The year is 1997. The Kid (Munroe Chambers) is a young scavenger with a tortured past cruising through a post-apocalyptic world on his BMX bike, in search of water and historical trinkets. Like all of us watching, The Kid is fascinated with the past. After he comes across the most insanely peppy girl on the planet in the form of Apple (a blissfully energetic Laurence Leboeuf), a romance blossoms and it seems The Kid’s years of solitude have finally come to an end.
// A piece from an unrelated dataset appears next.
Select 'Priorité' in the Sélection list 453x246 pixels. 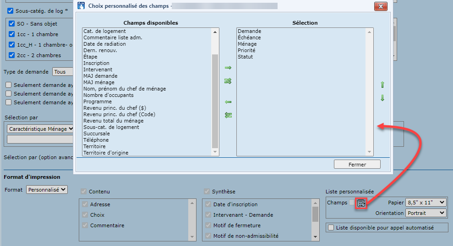[x=246, y=50]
Of course, these movies are pointless without some egomaniacal water baron running around torturing peasants for entertainment, and for that we have Michael Ironside’s Zeus. As the two worlds between The Kid and Zeus inevitably collide, our hero dons the garb of his favorite comic-book character to retaliate (including a Nintendo Power Glove with Mega Man properties apparently) and an epic showdown is a foregone conclusion.

turbo kid

On Zeus’ side, we’ve got enough “Mad Max” extras to take care of “Fury Road” 2, 3 and probably a new Waterworld trilogy, all led by a maniacal butcher with an Iron Maiden mask and a buzz-saw for an arm. In The Kid’s corner, we have an Indiana Jones clone – in our introduction, he even essentially arm-wrestles Mola Ram – who goes by the name of Frederic (Aaron Jeffery) and kicks ass in that special last-generation action hero mix of bravura and clenched cheekbones.
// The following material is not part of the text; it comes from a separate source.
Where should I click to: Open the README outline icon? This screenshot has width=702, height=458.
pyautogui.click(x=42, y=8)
If the 80’s had a temporal door we could walk through and be instantly transported into one of those theaters playing films like “Trancers” or “I Come In Peace”, I think it’s pretty safe to say we would also find the adventures of The Kid coming soon. The trifecta writing and directing crew of Francois Simard, Anouk Whissell, and Yoann-Karl Whissell, know EXACTLY the tone they want, and they hit every note as pure as a Broadway pianist. From the barren landscapes, to the Carpenter-esque score, loving nods to games and movies of the time, and even to the obscenely ludicrous geysers of blood accompanying the numerous decapitations – These guys nailed it.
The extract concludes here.